Saturday, April 26, 2014

Watched: 2 States

Is there anything else as commonplace in India as the old 'I love her/him but our families object' scenario? Certainly we would all be wealthy if we had a rupee for every time we've heard it. And clever author Chetan Bhagat has certainly made a pretty penny out of this same old scenario first in his book and then here. To be fair, it is somewhat based on his own love story, so no intention to dismiss that out of hand here. It's just that for me, the film simply felt like a bottle of flat soda. 

The main characters are a Punjabi boy and a Tamilian girl- Krish and Ananya-  played by star kids Arjun Kapoor and Alia Bhatt, who fall in love while in college and then come up against the opposition of both their families when they start planning to get married. And that's it. (The narrative is inexplicably told by Krish in what appears to be a psychiatrist's office, which device absolutely no one could explain.)

The Punjabi family consists of Amrita Singh and a (again inexplicable) bad-tempered Ronit Roy. The Tamilian family is Revathy and one unknown gent who was probably the most subtle and effective character, and a younger brother. But what were the great objections to the young couple getting hitched? It was simply the fear of the 'other' that prevails in 'traditional' families all over the world, I suppose. What would have got my attention would have been a somewhat in-depth exploration of these prejudices and judgments, rather than simply using them as cute plot devices and situations. 

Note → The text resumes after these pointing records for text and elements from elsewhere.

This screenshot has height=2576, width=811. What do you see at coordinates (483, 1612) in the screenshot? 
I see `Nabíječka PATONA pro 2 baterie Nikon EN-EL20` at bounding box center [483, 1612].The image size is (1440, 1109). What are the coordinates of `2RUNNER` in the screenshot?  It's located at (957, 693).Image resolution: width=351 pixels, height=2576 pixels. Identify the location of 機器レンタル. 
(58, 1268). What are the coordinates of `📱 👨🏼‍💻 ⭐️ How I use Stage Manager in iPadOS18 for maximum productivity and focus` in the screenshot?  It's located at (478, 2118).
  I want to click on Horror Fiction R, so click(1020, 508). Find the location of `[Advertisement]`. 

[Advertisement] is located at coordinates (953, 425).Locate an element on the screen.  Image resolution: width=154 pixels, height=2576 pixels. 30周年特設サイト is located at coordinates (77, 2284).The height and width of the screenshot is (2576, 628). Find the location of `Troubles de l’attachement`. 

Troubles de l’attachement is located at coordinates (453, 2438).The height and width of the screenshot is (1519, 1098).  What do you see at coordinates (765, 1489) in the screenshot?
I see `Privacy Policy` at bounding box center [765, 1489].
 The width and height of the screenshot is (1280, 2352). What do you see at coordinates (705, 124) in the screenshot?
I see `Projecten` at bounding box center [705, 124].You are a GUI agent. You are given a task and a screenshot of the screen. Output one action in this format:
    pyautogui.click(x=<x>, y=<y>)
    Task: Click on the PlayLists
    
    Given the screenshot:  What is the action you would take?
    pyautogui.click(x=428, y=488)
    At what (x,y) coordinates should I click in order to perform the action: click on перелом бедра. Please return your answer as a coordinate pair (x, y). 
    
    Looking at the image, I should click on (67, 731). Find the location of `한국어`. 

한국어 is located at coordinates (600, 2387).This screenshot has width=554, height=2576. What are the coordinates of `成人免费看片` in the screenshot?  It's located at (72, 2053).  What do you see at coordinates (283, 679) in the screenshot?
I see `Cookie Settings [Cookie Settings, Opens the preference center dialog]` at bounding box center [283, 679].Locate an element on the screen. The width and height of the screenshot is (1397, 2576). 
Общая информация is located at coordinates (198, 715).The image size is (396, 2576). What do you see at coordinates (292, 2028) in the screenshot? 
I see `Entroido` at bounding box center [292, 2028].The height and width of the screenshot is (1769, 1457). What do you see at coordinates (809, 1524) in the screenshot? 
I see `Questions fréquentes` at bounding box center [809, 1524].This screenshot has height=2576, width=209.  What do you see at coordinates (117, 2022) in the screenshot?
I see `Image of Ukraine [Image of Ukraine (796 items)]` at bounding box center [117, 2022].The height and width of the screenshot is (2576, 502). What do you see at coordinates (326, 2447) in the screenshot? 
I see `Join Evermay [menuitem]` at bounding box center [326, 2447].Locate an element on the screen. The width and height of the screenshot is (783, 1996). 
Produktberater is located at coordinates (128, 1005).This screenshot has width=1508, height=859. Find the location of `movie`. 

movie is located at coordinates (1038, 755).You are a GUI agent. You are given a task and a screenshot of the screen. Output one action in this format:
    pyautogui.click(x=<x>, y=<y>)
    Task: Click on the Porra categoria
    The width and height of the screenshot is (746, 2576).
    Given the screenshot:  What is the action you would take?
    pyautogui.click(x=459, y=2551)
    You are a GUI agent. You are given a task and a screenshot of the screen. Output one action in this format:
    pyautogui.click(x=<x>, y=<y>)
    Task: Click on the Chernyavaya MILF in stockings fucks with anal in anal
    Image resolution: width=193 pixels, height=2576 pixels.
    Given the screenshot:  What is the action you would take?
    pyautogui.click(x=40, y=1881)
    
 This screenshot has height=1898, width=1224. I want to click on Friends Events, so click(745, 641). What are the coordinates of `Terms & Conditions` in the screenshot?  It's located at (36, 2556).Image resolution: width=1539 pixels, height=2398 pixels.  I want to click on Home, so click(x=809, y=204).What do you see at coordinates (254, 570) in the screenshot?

In any event, Ananya breaks up with Krish when the two families go on the warpath once too often. Krish gets morose, then the bad-tempered father has a change of heart and smooths things over (literally, overnight) and all ends well. 

Sigh. The Punjabi mother is funny, I suppose. The snide comments in Tamil are also amusing. But really, what unsettled me was the superficiality of it all. The couple didn't even have great chemistry for me and even though their physical intimacy was rather frankly and un-apologetically shown, there was no sense of real intimacy between them. 

Arjun Kapoor did not impress me. Alia Bhatt however is blessed with a certain elfin charm and breezes through her scenes with sweetness (nice dimples!) and radiance. Since her character, like the others, wasn't particularly fleshed out, these qualities made hers somewhat effective like that of her father's. Even in the ludicrous Punjabi wedding scene where she gives the groom a dressing down in public (like I said, ludicrous) she manages to escape the inanity of her surroundings. 

And so I have it. No great expectations were set, and consequently no one was disappointed. I'll just carry on waiting for someone else to tell a better-crafted story of what can be a deeply touching and nuanced exploration of something that is universal yet also uniquely "Indian."